Donne vittime di sessismo on line: da Reggio Emilia parte la difesa legale
L’annuncio durante la presentazione della prima Festa nazionale delle donne dem all’Iren Green Park
Reggio Emilia Un gigantesco coro femminista, una vigorosa presa di posizione per non lasciare da sole, né emotivamente, né durante i procedimenti giudiziari, le donne vittime di insulti, offese e, più in generale, di comportamenti degradanti su siti in cui venivano pubblicate e scambiate, senza consenso, le immagini di tante di loro. Questo uno degli aspetti più forti della mobilitazione a favore delle donne che verrà rinvigorita ancora una volta a Reggio Emilia grazie alla prima festa nazionale delle donne democratiche "Libere. Unite. Ovunque. In Italia, in Europa e nel mondo" dal 10 al 14 settembre, all’Iren Green Park, nell’ambito della Festa nazionale dell’Unità.
L’appuntamento si compone di un ricco calendario di dibattiti, confronti e riflessioni su temi cruciali e bisogni concreti delle donne e delle ragazze ed è stato presentato dalla presidente nazionale della Conferenza delle donne democratiche Roberta Mori, con l’onorevole Ilenia Malavasi, la presidente regionale del Pd Laura Arduini e da Antonella Incerti, presidente provinciale delle donne dem, introdotte dal segretario provinciale Massimo Gazza.
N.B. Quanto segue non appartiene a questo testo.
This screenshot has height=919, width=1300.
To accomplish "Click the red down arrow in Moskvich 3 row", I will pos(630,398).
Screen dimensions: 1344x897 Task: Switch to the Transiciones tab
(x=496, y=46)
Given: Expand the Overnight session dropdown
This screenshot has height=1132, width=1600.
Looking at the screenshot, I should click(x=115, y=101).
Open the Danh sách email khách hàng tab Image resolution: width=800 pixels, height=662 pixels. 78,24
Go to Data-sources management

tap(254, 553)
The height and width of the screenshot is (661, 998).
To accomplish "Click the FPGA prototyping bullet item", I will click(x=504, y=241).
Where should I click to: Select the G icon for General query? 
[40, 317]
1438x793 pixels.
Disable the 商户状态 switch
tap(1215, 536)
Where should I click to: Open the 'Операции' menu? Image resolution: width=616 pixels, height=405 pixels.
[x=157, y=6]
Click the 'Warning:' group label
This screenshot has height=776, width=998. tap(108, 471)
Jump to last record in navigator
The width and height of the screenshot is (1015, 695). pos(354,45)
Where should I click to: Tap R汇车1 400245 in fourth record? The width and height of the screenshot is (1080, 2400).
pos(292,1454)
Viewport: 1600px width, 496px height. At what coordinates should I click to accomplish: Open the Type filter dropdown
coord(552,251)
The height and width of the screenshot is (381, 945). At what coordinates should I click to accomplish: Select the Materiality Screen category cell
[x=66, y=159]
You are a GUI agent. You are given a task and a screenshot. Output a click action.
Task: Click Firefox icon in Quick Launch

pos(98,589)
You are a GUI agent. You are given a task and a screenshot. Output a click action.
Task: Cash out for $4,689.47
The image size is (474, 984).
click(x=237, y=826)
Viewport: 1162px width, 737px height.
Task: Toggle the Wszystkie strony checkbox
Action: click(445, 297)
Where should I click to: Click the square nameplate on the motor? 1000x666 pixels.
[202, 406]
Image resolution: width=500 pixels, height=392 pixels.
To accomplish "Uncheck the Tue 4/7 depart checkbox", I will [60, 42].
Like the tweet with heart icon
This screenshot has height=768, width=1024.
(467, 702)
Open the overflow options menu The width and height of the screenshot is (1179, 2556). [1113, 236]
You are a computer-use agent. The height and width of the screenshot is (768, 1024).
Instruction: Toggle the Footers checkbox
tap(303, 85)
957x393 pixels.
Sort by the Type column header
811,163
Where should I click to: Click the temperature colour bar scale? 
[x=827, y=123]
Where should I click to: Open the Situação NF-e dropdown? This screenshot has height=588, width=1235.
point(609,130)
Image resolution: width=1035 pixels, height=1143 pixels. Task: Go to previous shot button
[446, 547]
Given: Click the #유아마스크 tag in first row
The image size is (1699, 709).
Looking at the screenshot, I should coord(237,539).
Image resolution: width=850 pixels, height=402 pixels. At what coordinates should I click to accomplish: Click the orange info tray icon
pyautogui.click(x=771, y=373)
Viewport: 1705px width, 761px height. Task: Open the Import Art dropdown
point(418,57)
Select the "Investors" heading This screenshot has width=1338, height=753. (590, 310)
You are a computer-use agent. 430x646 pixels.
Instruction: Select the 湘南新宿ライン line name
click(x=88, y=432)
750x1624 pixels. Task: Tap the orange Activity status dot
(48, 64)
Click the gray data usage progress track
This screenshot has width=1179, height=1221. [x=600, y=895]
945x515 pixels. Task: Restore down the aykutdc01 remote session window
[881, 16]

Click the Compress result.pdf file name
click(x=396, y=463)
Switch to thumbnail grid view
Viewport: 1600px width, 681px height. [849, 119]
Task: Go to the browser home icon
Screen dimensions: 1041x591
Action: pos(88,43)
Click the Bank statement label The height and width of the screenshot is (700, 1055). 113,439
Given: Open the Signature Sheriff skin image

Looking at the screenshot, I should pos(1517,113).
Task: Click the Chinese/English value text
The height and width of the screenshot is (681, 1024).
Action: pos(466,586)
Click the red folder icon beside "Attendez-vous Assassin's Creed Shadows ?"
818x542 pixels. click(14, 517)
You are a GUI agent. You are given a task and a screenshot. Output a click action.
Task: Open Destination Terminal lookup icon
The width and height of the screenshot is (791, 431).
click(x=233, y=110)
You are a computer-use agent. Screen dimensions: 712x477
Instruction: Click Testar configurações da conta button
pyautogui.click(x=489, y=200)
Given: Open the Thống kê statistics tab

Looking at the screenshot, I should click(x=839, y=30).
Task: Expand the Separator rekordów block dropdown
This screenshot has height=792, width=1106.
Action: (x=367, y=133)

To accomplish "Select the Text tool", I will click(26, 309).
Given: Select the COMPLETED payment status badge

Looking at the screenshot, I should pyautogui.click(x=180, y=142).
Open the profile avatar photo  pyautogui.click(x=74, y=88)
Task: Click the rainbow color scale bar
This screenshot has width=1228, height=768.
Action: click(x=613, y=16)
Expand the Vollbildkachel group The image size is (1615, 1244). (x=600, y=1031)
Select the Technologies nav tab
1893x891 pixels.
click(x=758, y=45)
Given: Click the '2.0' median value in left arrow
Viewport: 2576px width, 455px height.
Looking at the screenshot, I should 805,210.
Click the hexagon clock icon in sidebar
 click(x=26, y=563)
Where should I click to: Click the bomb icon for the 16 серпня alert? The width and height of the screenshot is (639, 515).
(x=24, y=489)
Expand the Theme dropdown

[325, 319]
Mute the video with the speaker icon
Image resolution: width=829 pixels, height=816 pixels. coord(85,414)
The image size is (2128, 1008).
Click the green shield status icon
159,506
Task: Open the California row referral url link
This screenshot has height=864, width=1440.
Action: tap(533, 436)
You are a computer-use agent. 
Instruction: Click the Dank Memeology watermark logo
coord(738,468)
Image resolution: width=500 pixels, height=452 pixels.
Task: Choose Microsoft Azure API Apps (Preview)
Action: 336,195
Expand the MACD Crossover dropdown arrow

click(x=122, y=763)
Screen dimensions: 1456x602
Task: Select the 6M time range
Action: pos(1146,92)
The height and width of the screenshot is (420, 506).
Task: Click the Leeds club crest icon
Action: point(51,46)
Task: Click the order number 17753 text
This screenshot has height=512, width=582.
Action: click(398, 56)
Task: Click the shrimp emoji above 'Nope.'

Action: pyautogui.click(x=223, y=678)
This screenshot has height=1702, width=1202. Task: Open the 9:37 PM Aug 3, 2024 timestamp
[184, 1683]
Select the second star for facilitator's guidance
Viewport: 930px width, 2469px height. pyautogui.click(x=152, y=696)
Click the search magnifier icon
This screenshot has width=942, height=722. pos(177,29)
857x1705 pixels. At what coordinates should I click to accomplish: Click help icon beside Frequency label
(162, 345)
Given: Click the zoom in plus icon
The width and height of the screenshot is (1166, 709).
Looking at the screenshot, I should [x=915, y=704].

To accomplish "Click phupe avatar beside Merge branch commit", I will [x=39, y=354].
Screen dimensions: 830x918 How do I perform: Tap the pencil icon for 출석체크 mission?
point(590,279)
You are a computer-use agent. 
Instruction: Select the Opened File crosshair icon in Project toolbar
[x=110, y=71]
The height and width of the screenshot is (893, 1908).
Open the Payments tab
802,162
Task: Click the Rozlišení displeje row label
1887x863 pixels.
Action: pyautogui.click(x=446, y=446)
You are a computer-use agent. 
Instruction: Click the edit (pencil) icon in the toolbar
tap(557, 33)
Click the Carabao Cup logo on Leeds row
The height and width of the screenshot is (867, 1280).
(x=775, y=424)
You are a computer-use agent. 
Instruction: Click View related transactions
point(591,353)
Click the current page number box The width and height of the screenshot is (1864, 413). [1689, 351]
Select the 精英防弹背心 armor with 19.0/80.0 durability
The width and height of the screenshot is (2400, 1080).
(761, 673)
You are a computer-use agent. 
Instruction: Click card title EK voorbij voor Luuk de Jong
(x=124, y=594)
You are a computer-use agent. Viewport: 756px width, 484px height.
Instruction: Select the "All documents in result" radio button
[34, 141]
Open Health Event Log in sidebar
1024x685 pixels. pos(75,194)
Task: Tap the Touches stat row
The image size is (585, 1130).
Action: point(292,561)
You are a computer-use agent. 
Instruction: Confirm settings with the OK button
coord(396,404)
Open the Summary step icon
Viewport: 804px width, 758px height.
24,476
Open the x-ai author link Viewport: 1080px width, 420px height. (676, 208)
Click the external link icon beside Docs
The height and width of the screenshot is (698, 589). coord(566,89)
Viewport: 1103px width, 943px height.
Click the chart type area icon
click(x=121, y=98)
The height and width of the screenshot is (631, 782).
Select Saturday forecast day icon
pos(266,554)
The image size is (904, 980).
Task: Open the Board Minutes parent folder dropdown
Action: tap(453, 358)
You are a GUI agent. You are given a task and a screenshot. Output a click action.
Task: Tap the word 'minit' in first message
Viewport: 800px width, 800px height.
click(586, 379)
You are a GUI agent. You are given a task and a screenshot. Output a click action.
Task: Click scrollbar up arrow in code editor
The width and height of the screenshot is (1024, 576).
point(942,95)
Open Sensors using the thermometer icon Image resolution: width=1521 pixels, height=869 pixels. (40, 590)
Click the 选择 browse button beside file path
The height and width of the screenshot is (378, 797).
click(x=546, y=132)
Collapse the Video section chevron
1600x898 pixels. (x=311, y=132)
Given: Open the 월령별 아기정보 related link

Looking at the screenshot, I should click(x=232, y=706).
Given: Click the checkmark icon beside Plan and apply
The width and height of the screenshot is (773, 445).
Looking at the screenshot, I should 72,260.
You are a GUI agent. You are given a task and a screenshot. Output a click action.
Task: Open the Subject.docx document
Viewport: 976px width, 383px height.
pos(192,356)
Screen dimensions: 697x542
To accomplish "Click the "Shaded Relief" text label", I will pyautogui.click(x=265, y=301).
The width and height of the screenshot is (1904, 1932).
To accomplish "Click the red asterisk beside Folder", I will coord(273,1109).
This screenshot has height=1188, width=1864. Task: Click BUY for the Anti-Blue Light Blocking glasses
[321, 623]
La festa rappresenta anche un impegno solenne a costruire un’agenda femminista che parli all’intera società. «Le donne hanno sempre dovuto fare i conti con isolamento, frammentazione tra lavoro e cura, invisibilità - rimarca Roberta Mori -. Per questo la libertà delle donne è misura di civiltà e democrazia e l’unità delle donne non è solo forza politica, ma anche l’antidoto alla solitudine ovunque nel mondo. Sappiamo bene che i grandi traguardi sono stati conquistati perché le donne si sono riconosciute tra loro, hanno costruito legami, movimenti, sorellanze. Ed è così, insieme, che hanno cambiato e continueranno a cambiare la società. Il nostro approccio è inclusivo: gli incontri non sono atti di accusa contro qualcuno o qualcosa».
La presidente Mori annuncia, inoltre, «la discesa in campo delle donne dem con un reclamo collettivo ad AgCom e al Garante della privacy» al fianco delle vittime al fianco delle vittime dei siti che hanno divulgato foto di donne, senza consenso, che sono state prese di mira e umiliate così pubblicamente: «Le azioni di risarcimento necessitano di molto sostegno di contenuti perché va provato l’impianto diffamatorio. Ci rivolgiamo al garante della privacy perché si è verificato l’utilizzo senza consenso di immagini manipolate oggetto di offese da parte di adulti che le hanno strumentalizzate. È necessario rafforzare la disciplina del diritto i campo digitale per bloccare l’uso improprio delle immagini e rimuovere i contenuti». L’onorevole Malavasi si è soffermata in modo approfondito su consultori e caregiver, tema quest’ultimo sempre più attuale a fronte «di 7 milioni di cittadini con più di 75 anni e 4 milioni in condizioni di non autosufficienza. La riforma del Governo precedente era molto innovativa: istituiva nelle case di comunità punti unici di accesso che sarebbero dovuti divenire un punto di riferimento unitario per chi ha necessità». Sono 8 milioni le persone «soprattutto donne, che accompagnano le persone con necessità. Abbiamo portato in sede nazionale il modello emiliano-romagnolo per avere una legge equa e inclusiva. Il diritto alla cura è sia di chi la presta sia di chi la riceve: serve una legge idonea per chi svolge questo lavoro prezioso».Incerti pone l’accento sull’attacco delle destre che «emerge proprio sul corpo delle donne», e Arduini sulla partecipazione dei giovani e su alcune parole chiave, come «ascolto, gentilezza ed empatia».